The listing that follows should be copied in full, exactly as written.

┄┄┄┄┄┄┄┄┄┄┄┄┄┄┄┄┄┄┄┄

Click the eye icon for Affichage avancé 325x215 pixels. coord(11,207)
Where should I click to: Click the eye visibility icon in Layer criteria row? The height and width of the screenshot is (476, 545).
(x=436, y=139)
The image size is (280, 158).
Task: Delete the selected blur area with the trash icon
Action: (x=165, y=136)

┄┄┄┄┄┄┄┄┄┄┄┄┄┄┄┄┄┄┄┄

RESPONSE TO THE EXERCISE
Click the eye icon for Affichage avancé 325x215 pixels. coord(11,207)
Where should I click to: Click the eye visibility icon in Layer criteria row? The height and width of the screenshot is (476, 545).
(x=436, y=139)
The image size is (280, 158).
Task: Delete the selected blur area with the trash icon
Action: (x=165, y=136)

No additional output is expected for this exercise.